Thursday, April 10, 2025

Julien Donkey-Boy (Harmony Korine, 1999)

Ewen Bremner in Julien Donkey-Boy

Cast: Ewen Bremner, Chloë Sevigny, Werner Herzog, Evan Neumann, Joyce Korine. Screenplay: Harmony Korine. Cinematographer: Anthony Dod Mantle. Film editing: Valdis Óskarsdóttir. 

Between a grim start and a bleak ending, Julien Donkey-Boy is an eye-straining and soul-bruising excursion into the lives of Julien (Ewen Bremner), a schizophrenic teenager, and his not very supportive family: an abusive father (Werner Herzog), a pregnant sister (Chloë Sevigny), a confused brother (Evan Neumann), and a remote grandmother (Joyce Korine). It's a kind of masterpiece of cringe.  

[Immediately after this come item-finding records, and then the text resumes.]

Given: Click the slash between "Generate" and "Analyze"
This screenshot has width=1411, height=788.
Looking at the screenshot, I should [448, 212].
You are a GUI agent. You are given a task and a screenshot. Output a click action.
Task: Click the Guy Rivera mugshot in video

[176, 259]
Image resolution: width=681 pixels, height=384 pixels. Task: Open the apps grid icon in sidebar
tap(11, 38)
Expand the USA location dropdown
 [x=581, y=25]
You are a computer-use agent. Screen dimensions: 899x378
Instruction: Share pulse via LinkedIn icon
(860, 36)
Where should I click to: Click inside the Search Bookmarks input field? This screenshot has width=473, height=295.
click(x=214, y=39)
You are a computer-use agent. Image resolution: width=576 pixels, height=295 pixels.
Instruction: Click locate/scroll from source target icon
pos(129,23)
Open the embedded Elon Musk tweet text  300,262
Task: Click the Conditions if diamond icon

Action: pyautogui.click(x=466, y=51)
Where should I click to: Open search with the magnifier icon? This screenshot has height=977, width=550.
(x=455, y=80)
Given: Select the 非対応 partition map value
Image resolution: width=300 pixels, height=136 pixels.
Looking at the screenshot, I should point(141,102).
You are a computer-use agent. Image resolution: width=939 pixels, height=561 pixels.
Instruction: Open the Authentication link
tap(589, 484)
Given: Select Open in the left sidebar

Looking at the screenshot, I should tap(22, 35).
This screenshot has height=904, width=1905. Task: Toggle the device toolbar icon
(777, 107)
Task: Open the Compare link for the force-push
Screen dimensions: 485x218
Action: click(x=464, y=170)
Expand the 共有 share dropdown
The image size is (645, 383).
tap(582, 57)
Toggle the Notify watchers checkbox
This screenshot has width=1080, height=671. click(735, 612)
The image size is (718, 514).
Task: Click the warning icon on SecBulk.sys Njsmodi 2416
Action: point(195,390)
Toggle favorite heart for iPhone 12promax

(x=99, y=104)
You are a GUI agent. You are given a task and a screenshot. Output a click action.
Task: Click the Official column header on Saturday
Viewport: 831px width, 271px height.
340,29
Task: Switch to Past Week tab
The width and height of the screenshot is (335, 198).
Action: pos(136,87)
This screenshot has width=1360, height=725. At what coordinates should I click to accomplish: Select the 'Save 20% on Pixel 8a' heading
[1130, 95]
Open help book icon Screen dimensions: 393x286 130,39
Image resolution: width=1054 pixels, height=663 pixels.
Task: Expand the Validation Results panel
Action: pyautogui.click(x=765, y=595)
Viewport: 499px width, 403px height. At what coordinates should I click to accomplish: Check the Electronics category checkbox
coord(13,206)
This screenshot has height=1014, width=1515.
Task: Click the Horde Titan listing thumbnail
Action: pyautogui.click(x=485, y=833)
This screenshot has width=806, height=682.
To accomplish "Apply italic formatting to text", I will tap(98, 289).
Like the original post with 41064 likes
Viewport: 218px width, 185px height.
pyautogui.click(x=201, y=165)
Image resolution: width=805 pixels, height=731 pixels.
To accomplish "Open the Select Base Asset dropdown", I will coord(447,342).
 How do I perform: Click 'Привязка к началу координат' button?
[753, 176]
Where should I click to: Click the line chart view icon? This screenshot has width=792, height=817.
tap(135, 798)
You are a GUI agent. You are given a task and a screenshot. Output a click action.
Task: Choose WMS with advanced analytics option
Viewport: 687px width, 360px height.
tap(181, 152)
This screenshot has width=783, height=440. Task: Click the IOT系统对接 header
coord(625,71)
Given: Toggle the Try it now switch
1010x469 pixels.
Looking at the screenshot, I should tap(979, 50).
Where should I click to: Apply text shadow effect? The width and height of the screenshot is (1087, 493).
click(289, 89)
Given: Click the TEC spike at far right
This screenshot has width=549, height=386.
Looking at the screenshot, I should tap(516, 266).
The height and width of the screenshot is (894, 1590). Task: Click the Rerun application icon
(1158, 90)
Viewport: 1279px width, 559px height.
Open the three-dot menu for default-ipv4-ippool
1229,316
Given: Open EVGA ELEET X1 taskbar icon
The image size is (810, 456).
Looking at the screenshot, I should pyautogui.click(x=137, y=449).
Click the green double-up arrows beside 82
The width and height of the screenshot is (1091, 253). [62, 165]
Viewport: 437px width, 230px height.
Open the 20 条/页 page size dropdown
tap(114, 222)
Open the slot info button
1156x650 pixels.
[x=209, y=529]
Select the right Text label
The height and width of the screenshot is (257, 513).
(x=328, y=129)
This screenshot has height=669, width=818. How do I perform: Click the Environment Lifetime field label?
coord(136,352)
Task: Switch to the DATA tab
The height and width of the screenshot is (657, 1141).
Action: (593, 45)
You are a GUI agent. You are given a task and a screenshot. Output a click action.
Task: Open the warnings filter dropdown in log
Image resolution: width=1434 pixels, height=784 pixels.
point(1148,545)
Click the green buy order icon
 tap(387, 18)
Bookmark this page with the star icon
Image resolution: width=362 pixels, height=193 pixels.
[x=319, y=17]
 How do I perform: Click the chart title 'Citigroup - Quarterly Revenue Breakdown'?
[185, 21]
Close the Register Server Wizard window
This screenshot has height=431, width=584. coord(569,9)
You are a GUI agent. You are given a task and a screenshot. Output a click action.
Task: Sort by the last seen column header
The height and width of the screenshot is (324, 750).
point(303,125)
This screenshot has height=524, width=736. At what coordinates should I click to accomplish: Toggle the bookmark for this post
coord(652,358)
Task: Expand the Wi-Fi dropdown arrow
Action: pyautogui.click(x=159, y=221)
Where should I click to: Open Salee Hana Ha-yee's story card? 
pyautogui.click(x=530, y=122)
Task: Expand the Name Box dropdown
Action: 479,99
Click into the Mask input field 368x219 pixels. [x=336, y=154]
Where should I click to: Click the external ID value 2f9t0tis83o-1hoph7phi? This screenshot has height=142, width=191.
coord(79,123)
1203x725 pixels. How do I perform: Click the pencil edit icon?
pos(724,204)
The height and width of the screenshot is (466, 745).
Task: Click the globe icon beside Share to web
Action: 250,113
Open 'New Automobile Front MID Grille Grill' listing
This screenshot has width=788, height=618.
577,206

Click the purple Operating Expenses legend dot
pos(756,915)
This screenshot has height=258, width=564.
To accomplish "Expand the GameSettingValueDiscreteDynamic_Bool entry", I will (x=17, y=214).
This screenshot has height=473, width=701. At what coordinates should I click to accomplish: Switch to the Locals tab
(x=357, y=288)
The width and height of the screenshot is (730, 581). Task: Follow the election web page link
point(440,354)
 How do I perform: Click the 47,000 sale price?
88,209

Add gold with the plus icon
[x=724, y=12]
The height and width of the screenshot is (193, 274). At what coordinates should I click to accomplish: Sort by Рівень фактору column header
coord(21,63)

Front Cover (Ray Yeung, 2015)

Jake Choi and James Chen in Front Cover

Cast: Jake Choi, James Chen, Elizabeth Sung, Jennie Page, Sonia Villani, Ming Lee, Li Jun Li, Benjamin Thys, Peter Hans Benson, Rachel Lu, Kristen Hung, Wayne Chang, Scott Chan, Ben Baur, Tom Ligon. Screenplay: Ray Yeung. Cinematography: Eunah Lee. Production design: Kate Rance. Film editing: Joseph Gutowski. Music: Darren Morze, Paul Turner. 

A gay New York photo stylist (Jake Choi) meets a closeted Chinese movie star (James Chen) in this likable but rather too predictable romantic drama.